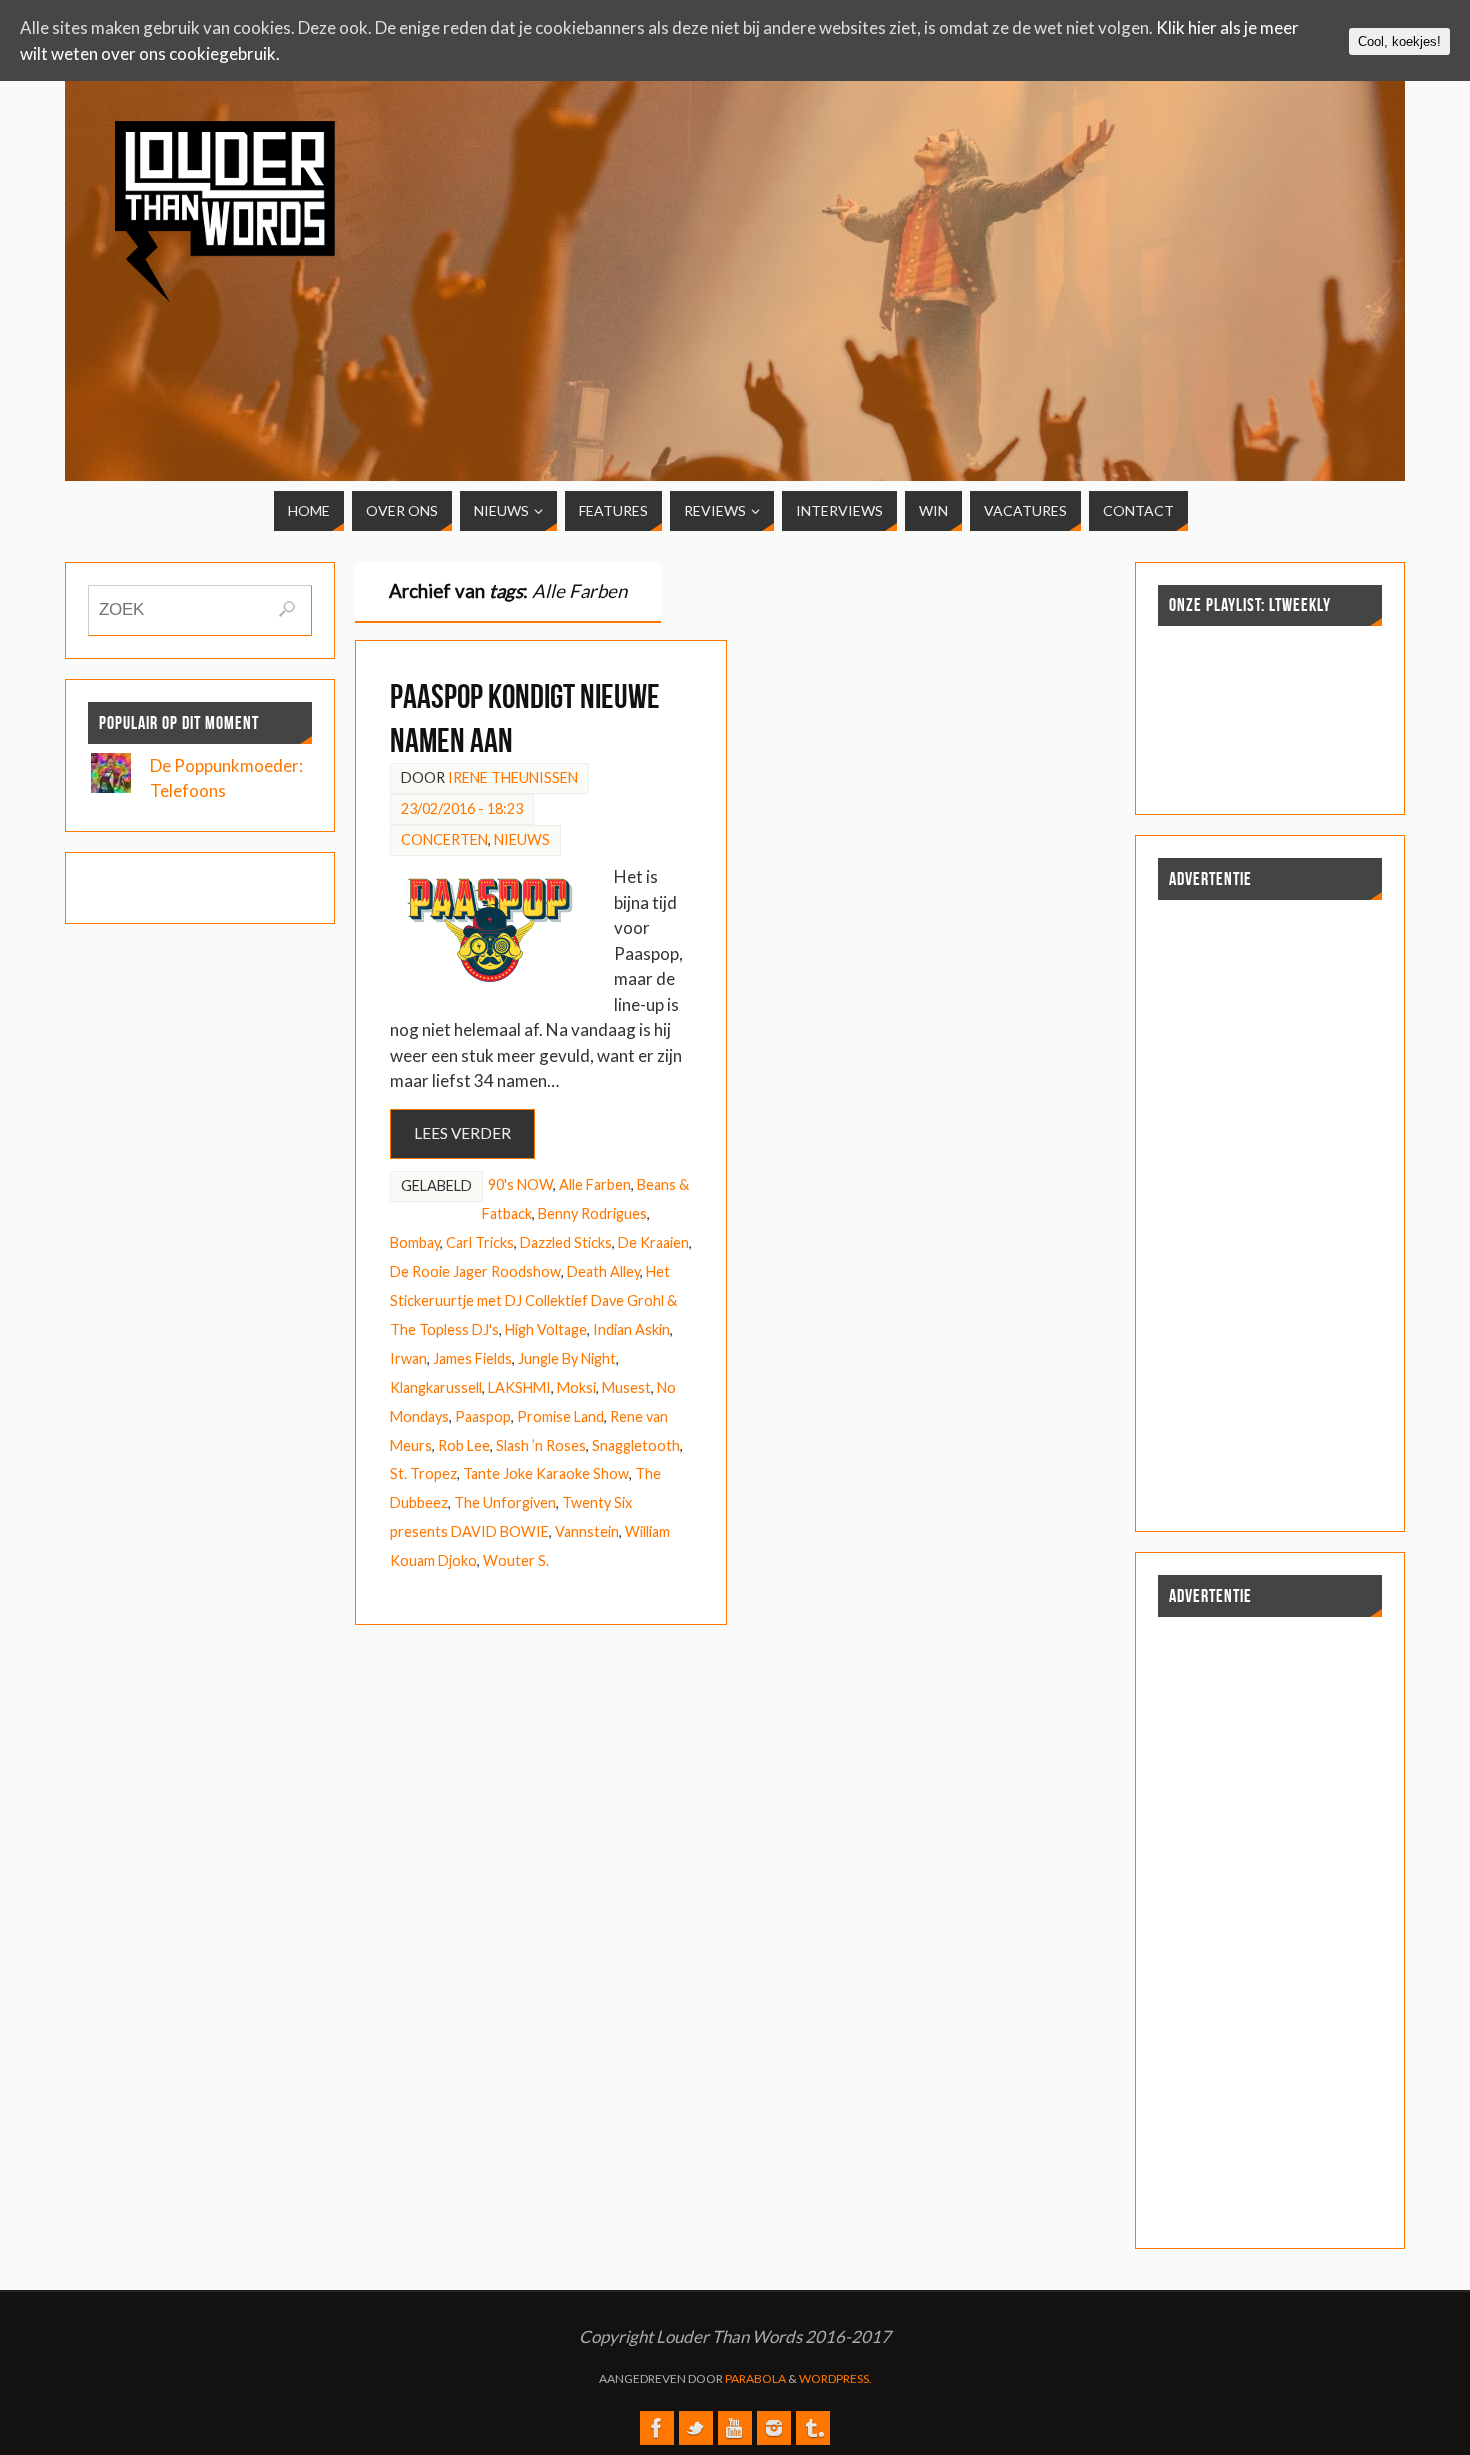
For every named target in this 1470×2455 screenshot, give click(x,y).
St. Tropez (423, 1473)
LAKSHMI (519, 1387)
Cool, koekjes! (1399, 41)
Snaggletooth (636, 1445)
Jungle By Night (567, 1358)
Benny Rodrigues (592, 1213)
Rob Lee (464, 1445)
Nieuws (522, 839)
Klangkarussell (436, 1387)
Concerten (444, 839)
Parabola (755, 2378)
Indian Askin (631, 1329)
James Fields (472, 1358)
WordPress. (835, 2378)
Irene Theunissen (513, 777)
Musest (626, 1387)
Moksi (576, 1387)
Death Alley (603, 1271)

— EXERCISE INSTRUCTIONS —
Beginning at the line that contains "WordPress. (835, 2378)", give again every line down to the end of the material, exactly as written, and stop there.

— RESPONSE BOX —
WordPress. (835, 2378)
Irene Theunissen (513, 777)
Musest (626, 1387)
Moksi (576, 1387)
Death Alley (603, 1271)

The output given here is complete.